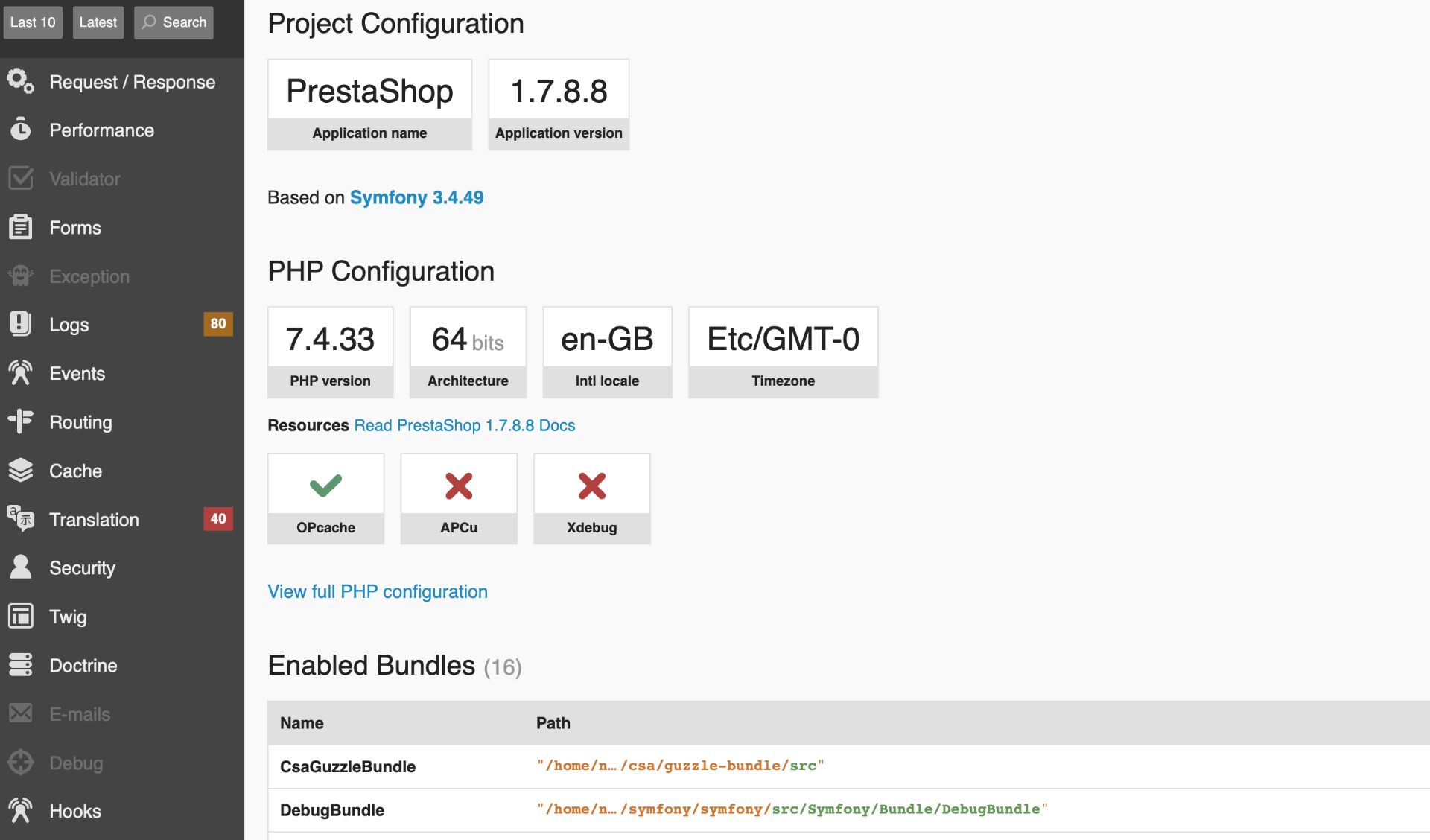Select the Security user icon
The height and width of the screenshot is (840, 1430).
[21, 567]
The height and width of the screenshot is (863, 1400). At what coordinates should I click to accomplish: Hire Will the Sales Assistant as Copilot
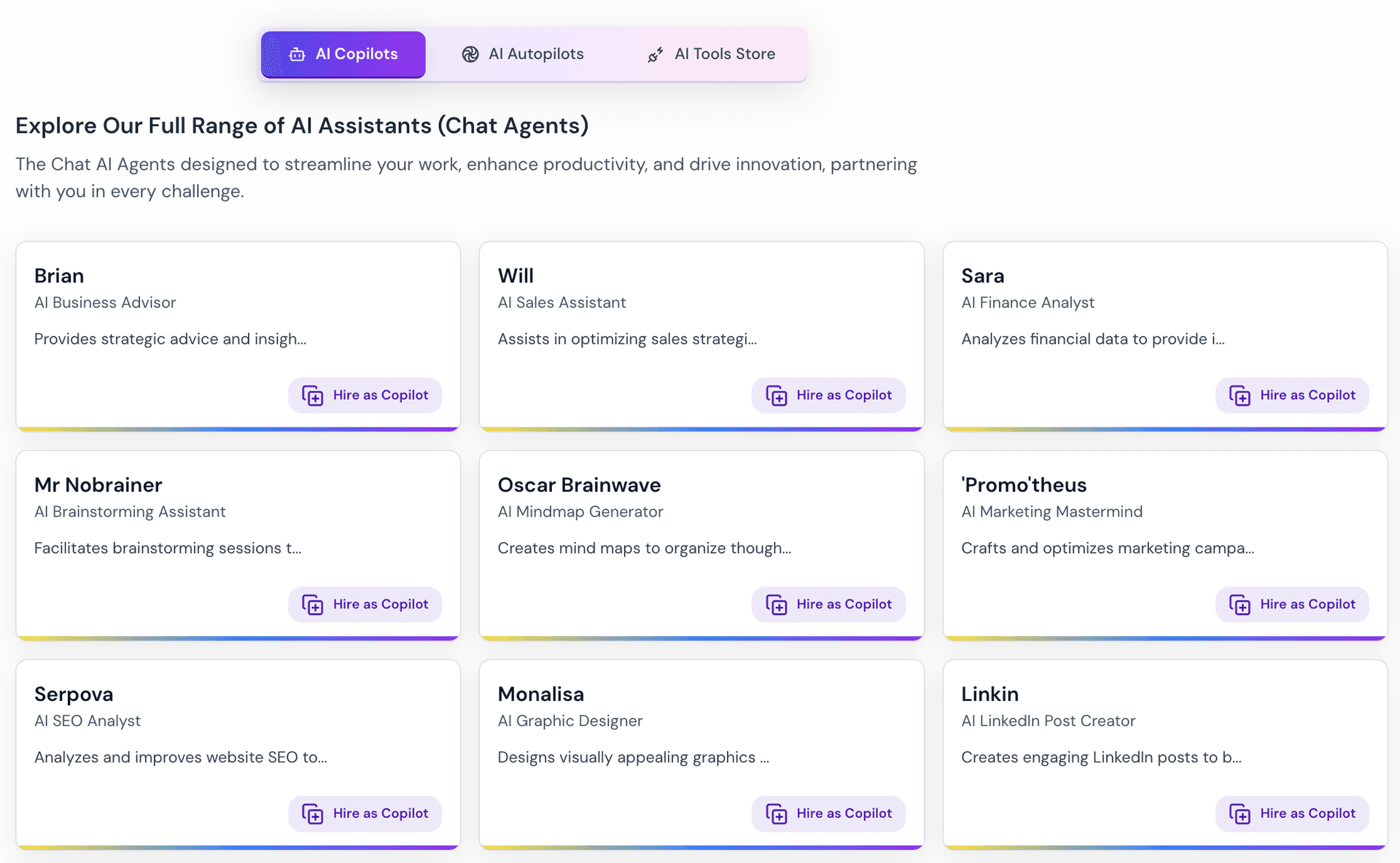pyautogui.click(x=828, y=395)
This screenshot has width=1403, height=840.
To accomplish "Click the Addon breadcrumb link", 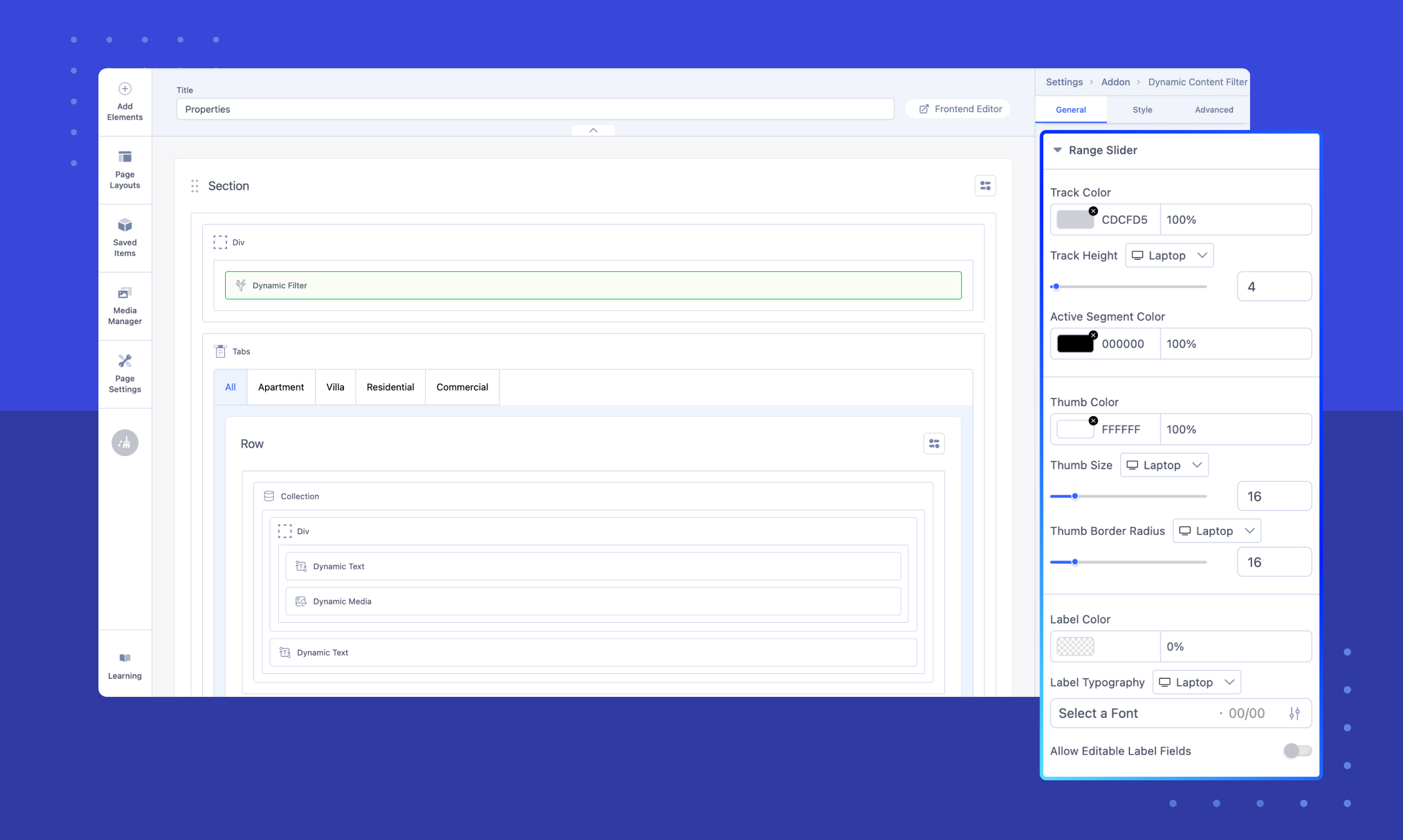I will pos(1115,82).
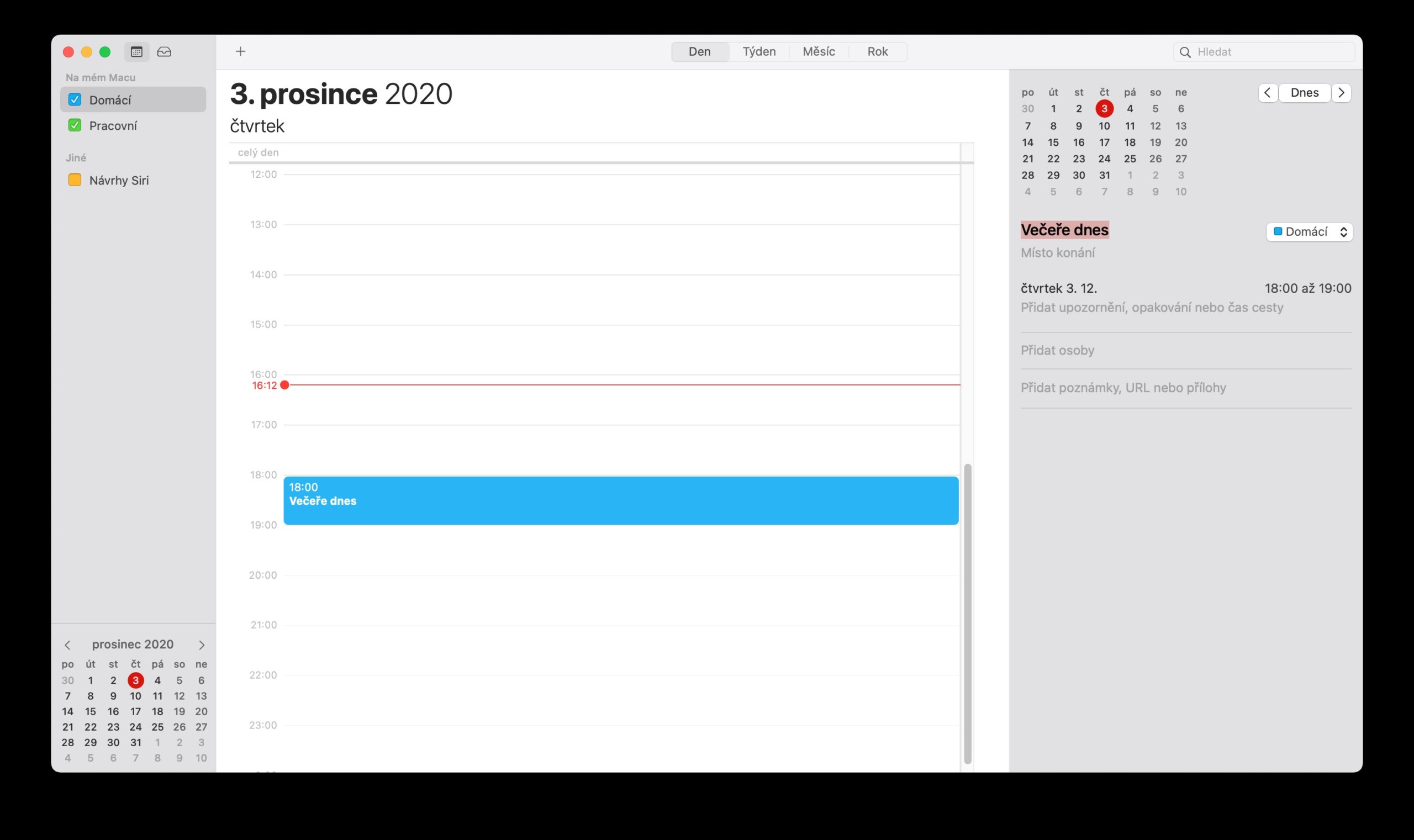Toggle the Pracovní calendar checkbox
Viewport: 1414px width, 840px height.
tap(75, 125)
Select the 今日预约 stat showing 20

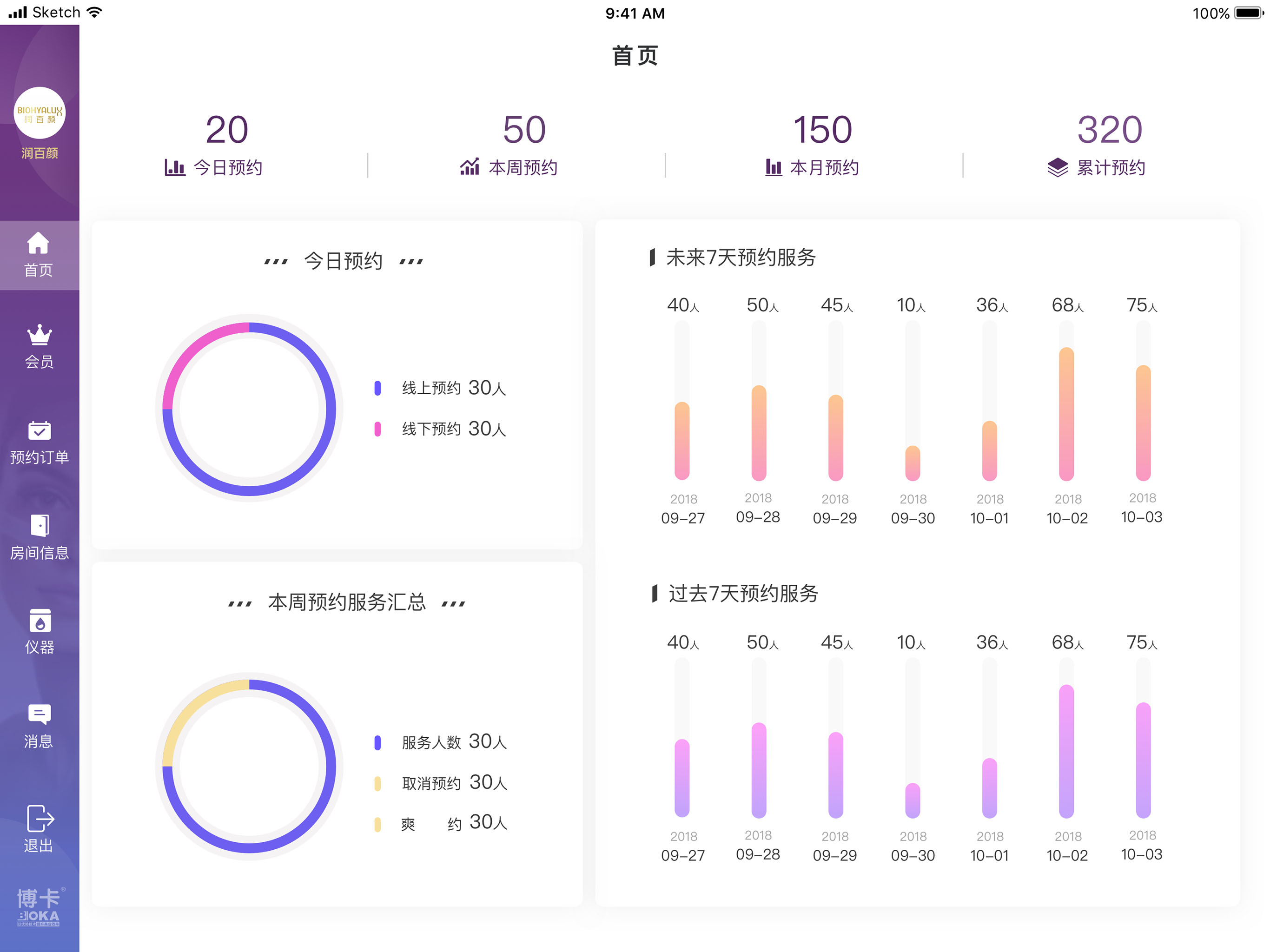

────────────────

__Task objective__
Keep to the stretch from the line containing "The height and width of the screenshot is (863, 1400)." through the line containing "This screenshot has width=1403, height=840.", both ends included, and copy it exactly from the listing above, minus the pictures.

__Response to the task__
The height and width of the screenshot is (863, 1400). At what coordinates should I click to accomplish: Hire Will the Sales Assistant as Copilot
pyautogui.click(x=828, y=395)
This screenshot has width=1403, height=840.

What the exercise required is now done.